Я позволила Аннабель Морган себя увести. Не знаю, что она мне такого сказала, но как-то вдруг легче стало. Нервничать и паниковать перестала, или гормоны мои разбушевавшиеся присмирели к вечеру? Даже поесть смогла немного, а потом сразу дикая усталость накатила. В спальне своей закрылась и вырубилась до утра. И снова никто ко мне не врывался, разговор по душам не требовал. Джером другую тактику выбрал, не давил, не настаивал, общество свое не навязывал. Выжидал, территорию осваивал. Я все его маневры как сквозь пальцы видела.

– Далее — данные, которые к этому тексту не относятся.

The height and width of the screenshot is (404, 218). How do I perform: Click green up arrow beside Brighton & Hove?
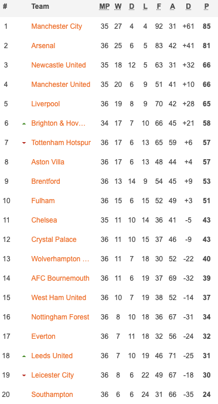click(24, 124)
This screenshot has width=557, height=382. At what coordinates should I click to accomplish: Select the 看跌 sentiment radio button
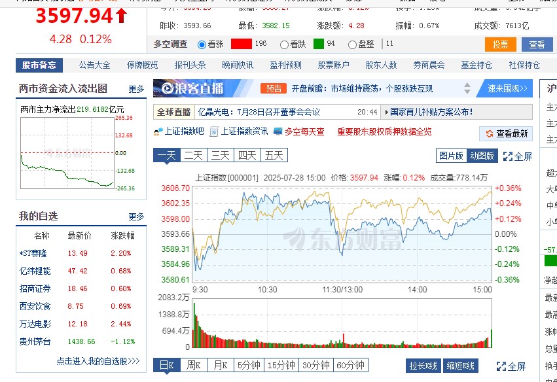pos(285,46)
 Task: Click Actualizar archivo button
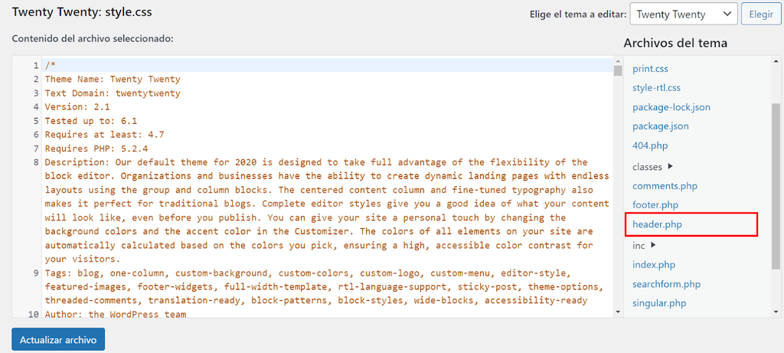[x=58, y=339]
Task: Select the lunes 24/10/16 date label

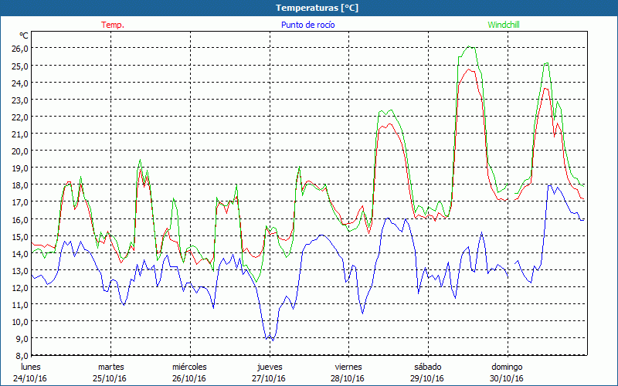Action: pos(31,372)
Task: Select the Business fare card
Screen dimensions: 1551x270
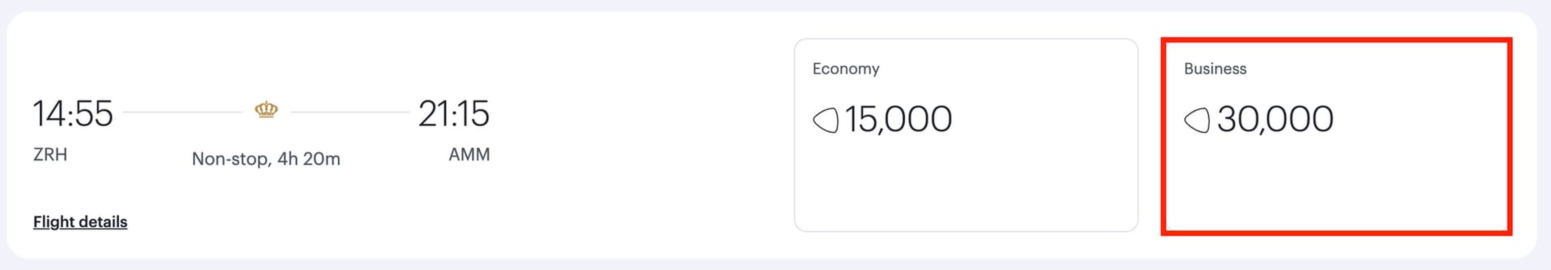Action: click(x=1336, y=136)
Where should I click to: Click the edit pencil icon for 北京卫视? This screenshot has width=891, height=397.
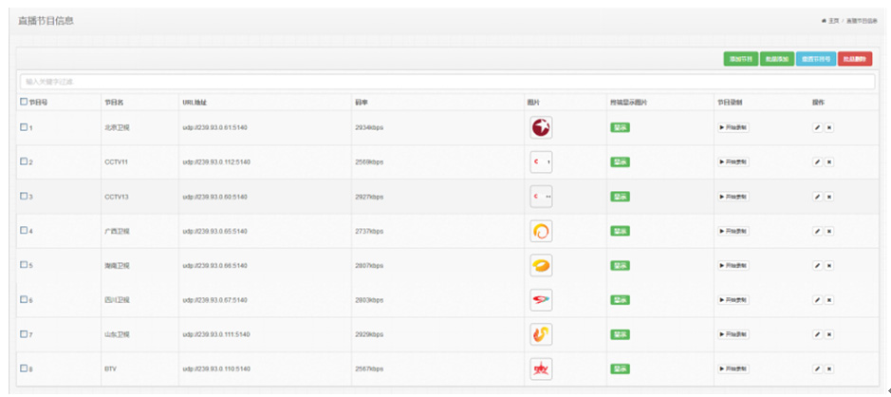click(817, 127)
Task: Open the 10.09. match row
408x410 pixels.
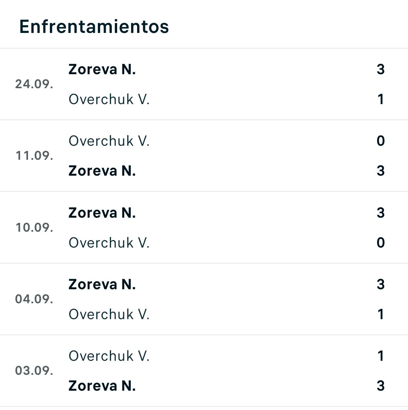Action: tap(204, 228)
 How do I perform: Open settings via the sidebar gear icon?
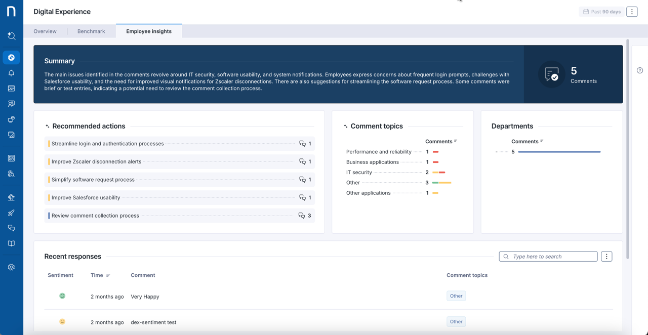11,267
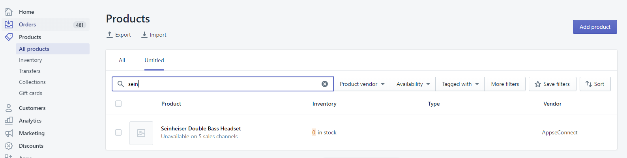The image size is (627, 158).
Task: Click the Orders inbox icon
Action: click(9, 24)
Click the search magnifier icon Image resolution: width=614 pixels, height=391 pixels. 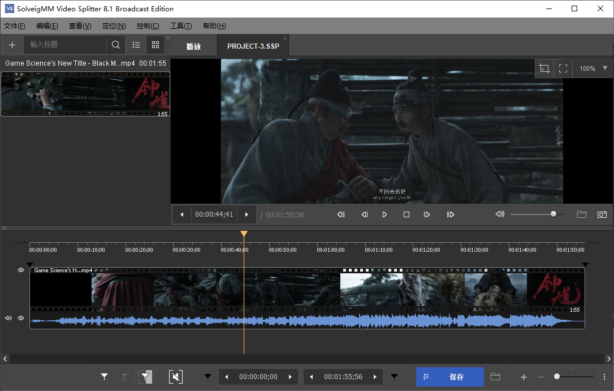point(116,45)
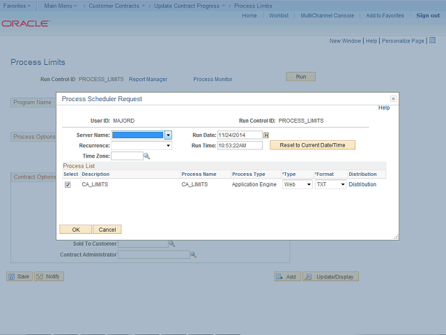Open the Type dropdown showing Web

click(x=309, y=185)
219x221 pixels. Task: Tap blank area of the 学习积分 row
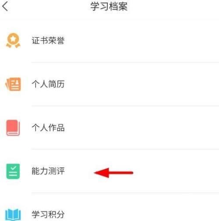pos(141,214)
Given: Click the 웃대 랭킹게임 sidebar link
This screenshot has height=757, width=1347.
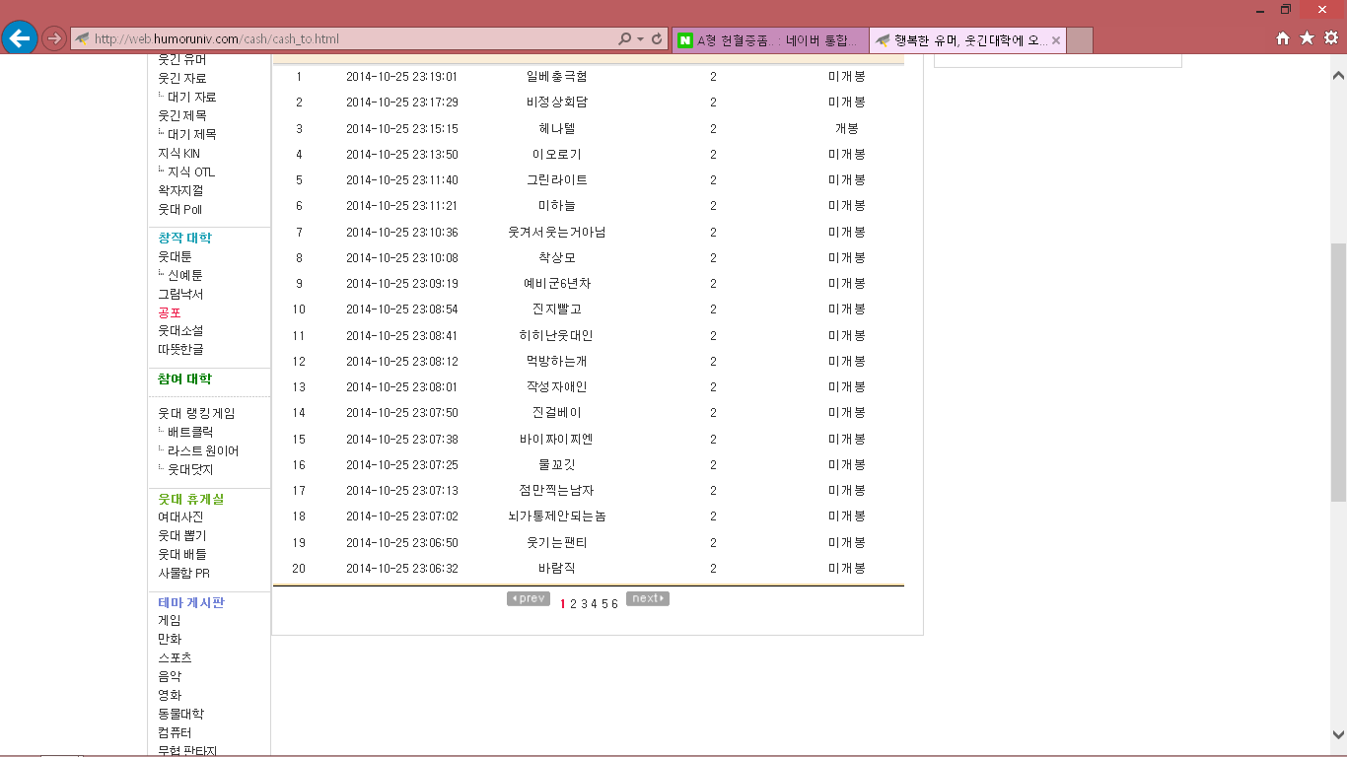Looking at the screenshot, I should point(196,414).
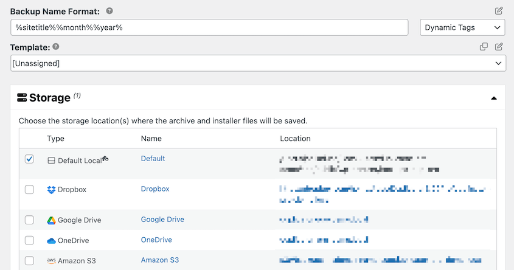Open the Dynamic Tags dropdown
Viewport: 514px width, 270px height.
(462, 27)
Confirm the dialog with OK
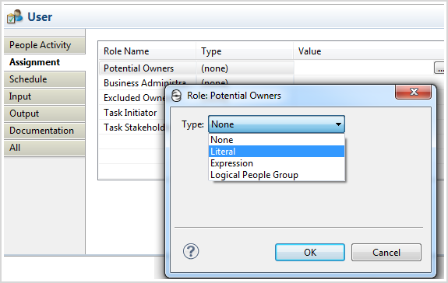 tap(310, 252)
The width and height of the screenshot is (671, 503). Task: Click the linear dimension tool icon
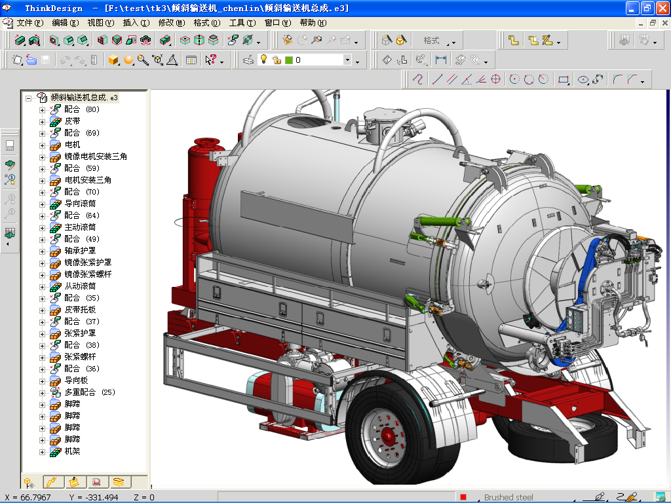[441, 60]
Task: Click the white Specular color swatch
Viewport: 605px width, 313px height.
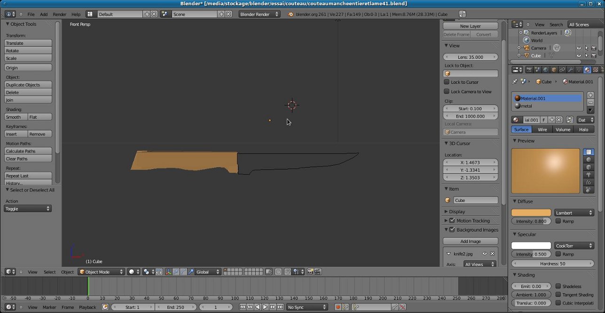Action: click(531, 245)
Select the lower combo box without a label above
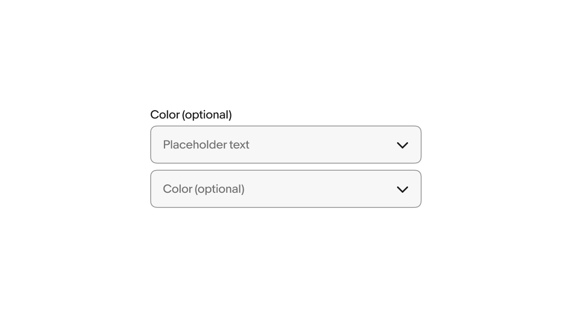The width and height of the screenshot is (571, 316). point(285,189)
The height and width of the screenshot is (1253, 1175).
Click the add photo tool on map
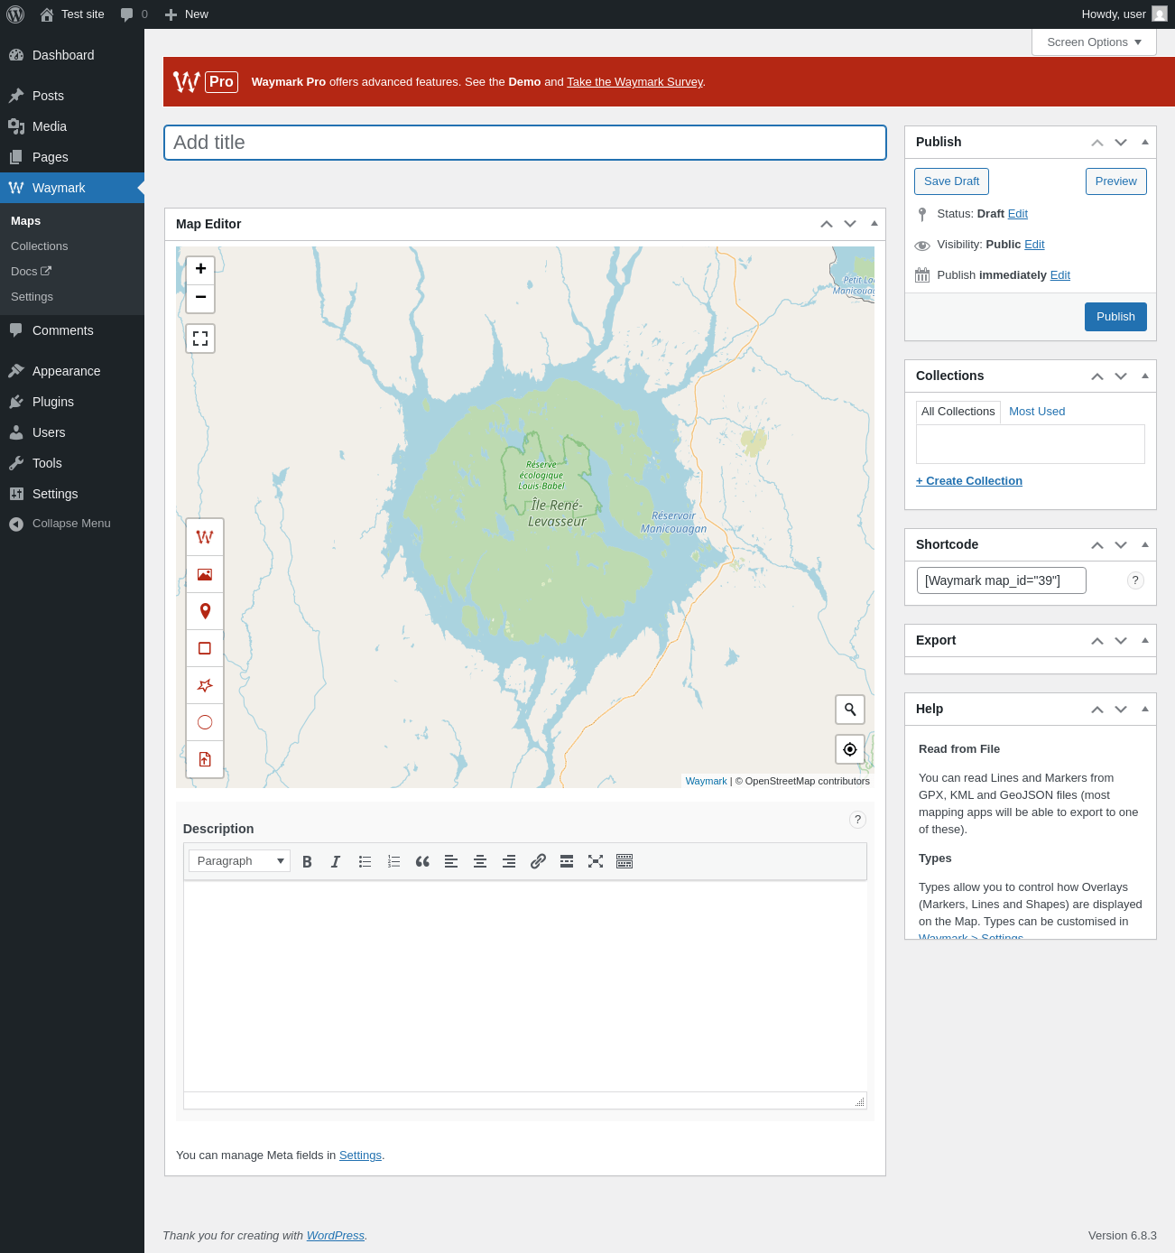click(x=205, y=574)
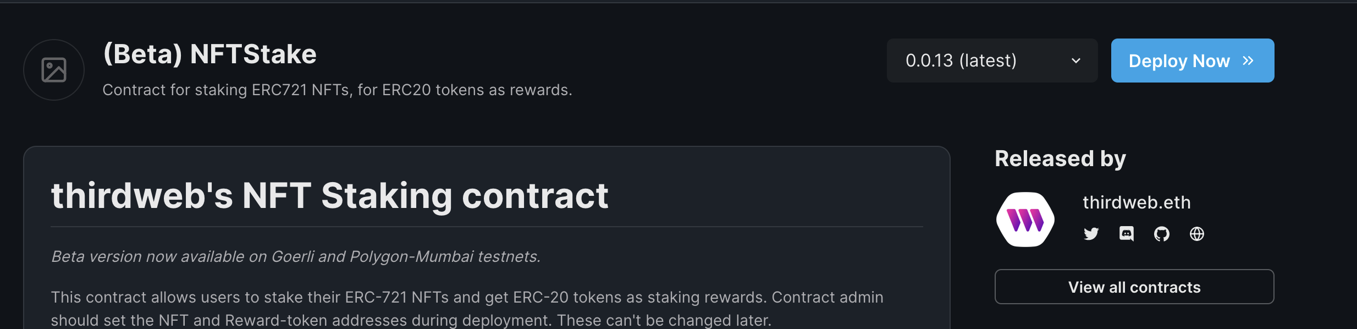Image resolution: width=1357 pixels, height=329 pixels.
Task: Click the thirdweb's NFT Staking contract heading
Action: tap(330, 196)
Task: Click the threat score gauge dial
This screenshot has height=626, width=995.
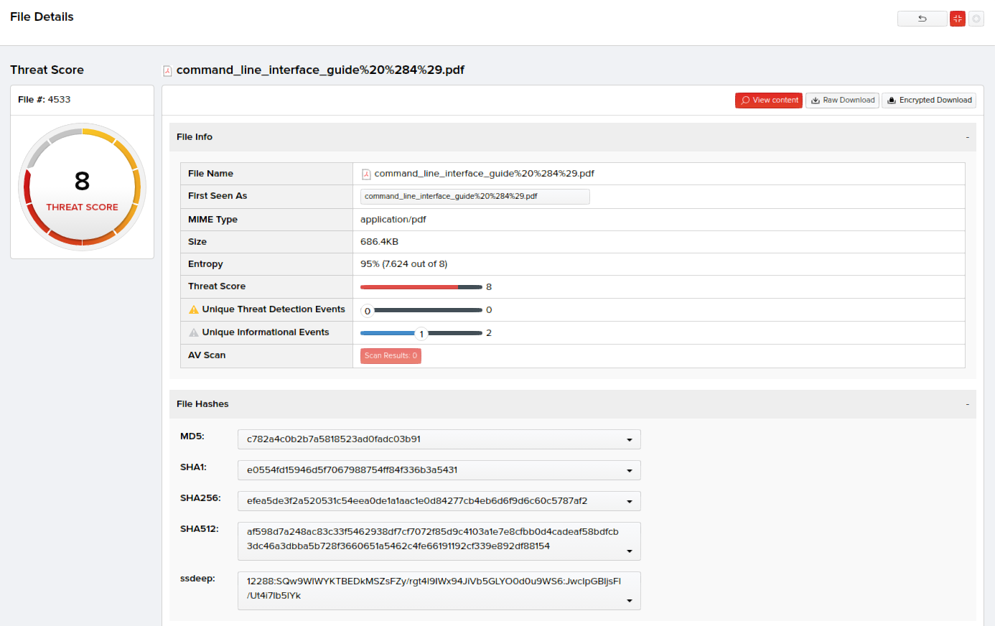Action: point(82,187)
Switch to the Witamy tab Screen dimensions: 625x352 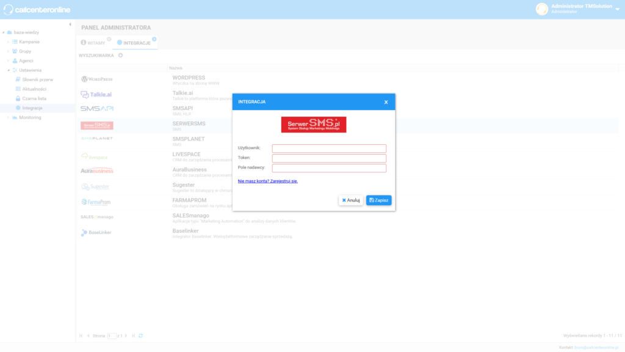pyautogui.click(x=93, y=43)
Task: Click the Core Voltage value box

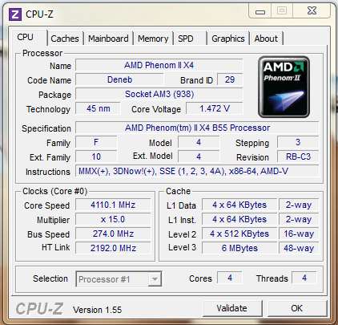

В течение следующих дней мы с ним пересекались только в столовой. Иногда видела мужа на пляже с Джошем, или в саду сталкивались. Я не бегала больше, не шарахалась, но упорно его игнорировала. Только на третий день утром поздороваться себя заставила. Сама устала от неопределённости, недосказанности и от напряжения, с каждым днем сильнее нараставшее, а Джером дистанцию держал, но в то же время словно приучал заново к своему присутствию и уезжать никуда не собирался. К концу недели мои нервы совсем ни к черту стали. Надоело, что ходит вокруг да около, как хищник к жертве приглядывается, подбирается. Огрызаться начала, цеплять на пустом месте, всем видом свое раздражение демонстрируя. Глупо все получалось. Неправильно. Видела, что старается, а кроме злости в ответ ничего не чувствовала. По вечерам уходила в свою спальню с гордым видом и полночи в подушку плакала. Кому, спрашивается, хуже делала?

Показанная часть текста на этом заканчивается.